Re: Pasring XML into a simple hash
by Kanji (Parson) on Jun 21, 2001 at 09:38 UTC
|
I have a "XML like" file <...>
If you don't want to write a custom parser from scratch or within the framework something like Parse::RecDescent provides, you'll need to convert your file into valid XML before you could use XML::Parser or XML::Simple.
But if you do, doing what you need is a cinch ...
use XML::Simple;
my $xml = XMLin(<<__XML__);
<posts>
<post>
<jobnumber>1234</jobnumber>
<location>Somecity, NJ</location>
</post>
<post>
<jobnumber>87922</jobnumber>
<location>Othercity, AK</location>
</post>
</posts>
__XML__
foreach my $post ( @{ $xml->{'post'} } ) {
print "City: $post->{'location'}\n";
}
--k.
| [reply] [Watch: Dir/Any] [d/l] |
Re: Parsing XML into a simple hash
by bikeNomad (Priest) on Jun 21, 2001 at 10:03 UTC
|
Or you could force it into a single element by attaching tags to both ends: #!/usr/bin/perl -w
use strict;
use XML::Parser;
my %hash;
my $depth = 0;
my @tags;
sub start
{
my ($expat, $element) = @_;
push(@tags, $element);
$hash{$tags[-1]} = '';
}
sub end
{
pop(@tags);
if (@tags == 1)
{
delete $hash{posts};
delete $hash{post};
# now you have hash.
print "Job: $hash{jobnumber}\n";
print "City: $hash{location}\n";
%hash = ();
}
}
sub char
{
my ($expat, $string) = @_;
$hash{$tags[-1]} .= $string;
}
my $text = <<'EOF';
<post>
<jobnumber>1234</jobnumber>
<location> somecity NJ </location>
</post>
<post>
<jobnumber>87922</jobnumber>
<location> Othercity, AK </location>
</post>
EOF
my $p1 = new XML::Parser(Handlers => { Start => \&start,
End => \&end,
Char => \&char });
$p1->parse("<posts>$text</posts>");
| [reply] [Watch: Dir/Any] [d/l] |
Re: Parsing XML into a simple hash
by mirod (Canon) on Jun 21, 2001 at 16:00 UTC
|
And here is the ObXTW (the Obligatory XML::Twig Way), once you've fixed your XML by wrapping everything into a single element:
#!/bin/perl -w
use strict;
use XML::Twig;
my $t= new XML::Twig( twig_handlers => { post => \&post });
$t->parse( \*DATA);
sub post
{ my( $t, $post)= @_; # all handlers get called with those arguments
# here is the magic!
# gi is the element name and text is its... text!

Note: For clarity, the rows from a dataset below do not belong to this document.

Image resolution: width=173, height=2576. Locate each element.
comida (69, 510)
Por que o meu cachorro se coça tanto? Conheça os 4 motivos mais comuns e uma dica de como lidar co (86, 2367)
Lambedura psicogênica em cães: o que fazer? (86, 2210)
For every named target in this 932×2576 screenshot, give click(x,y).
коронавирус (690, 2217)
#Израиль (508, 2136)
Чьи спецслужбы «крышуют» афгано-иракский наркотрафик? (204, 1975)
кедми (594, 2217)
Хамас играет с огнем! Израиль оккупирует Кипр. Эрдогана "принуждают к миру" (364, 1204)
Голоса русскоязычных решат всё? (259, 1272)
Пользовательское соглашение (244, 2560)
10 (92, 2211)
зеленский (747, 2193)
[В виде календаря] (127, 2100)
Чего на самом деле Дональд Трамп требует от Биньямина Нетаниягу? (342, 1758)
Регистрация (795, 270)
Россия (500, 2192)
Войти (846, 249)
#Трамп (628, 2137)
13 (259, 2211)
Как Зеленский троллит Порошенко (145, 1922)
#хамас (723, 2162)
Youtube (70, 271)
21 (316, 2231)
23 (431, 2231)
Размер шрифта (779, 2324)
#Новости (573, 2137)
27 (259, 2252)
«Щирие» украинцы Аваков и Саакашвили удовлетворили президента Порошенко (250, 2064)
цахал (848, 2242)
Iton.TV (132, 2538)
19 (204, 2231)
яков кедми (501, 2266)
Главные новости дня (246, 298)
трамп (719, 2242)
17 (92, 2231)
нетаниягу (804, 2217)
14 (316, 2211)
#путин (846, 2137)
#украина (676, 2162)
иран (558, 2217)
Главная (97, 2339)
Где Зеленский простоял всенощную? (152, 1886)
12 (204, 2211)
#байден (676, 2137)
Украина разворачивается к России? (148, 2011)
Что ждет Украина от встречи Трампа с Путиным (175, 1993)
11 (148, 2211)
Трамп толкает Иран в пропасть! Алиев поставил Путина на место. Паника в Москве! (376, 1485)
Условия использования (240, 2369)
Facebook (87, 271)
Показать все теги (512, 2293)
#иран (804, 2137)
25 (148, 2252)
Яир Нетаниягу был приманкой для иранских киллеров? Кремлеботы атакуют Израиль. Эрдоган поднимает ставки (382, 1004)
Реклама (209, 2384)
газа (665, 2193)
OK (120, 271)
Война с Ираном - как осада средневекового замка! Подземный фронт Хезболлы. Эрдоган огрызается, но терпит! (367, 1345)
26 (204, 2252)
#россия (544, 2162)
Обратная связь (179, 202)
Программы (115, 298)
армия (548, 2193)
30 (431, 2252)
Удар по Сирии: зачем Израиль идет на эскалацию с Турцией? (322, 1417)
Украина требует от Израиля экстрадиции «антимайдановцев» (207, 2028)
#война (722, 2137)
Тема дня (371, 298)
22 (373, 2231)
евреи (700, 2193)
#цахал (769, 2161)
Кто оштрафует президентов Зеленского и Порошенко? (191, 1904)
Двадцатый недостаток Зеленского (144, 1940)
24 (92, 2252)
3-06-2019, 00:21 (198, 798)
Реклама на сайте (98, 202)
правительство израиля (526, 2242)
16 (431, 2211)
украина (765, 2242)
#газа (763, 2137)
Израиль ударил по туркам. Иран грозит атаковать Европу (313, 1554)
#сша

my %hash= map { $_->gi, $_->text} $post->children;
# or whatever you want to do with the hash
print "City: $hash{location} \n";
# if your file is small enough you don't need to purge, otherwise
# it will free the memory used so far
$t->purge;
}
__DATA__
<posts>
<post>
<jobnumber>1234</jobnumber>
<location> somecity NJ </location>
</post>
<post>
<jobnumber>87922</jobnumber>
<location> Othercity, AK </location>
</post>
</posts>
| [reply] [Watch: Dir/Any] [d/l] |
Re: Pasring XML into a simple hash
by strredwolf (Chaplain) on Jun 21, 2001 at 10:45 UTC
|
If you look at my chatterbox, you'll find a SGML pharser (read: precursor to XML, will work here). It'll split on those tags, so you can plop those locations into seperate posts (say, inside a @posts array).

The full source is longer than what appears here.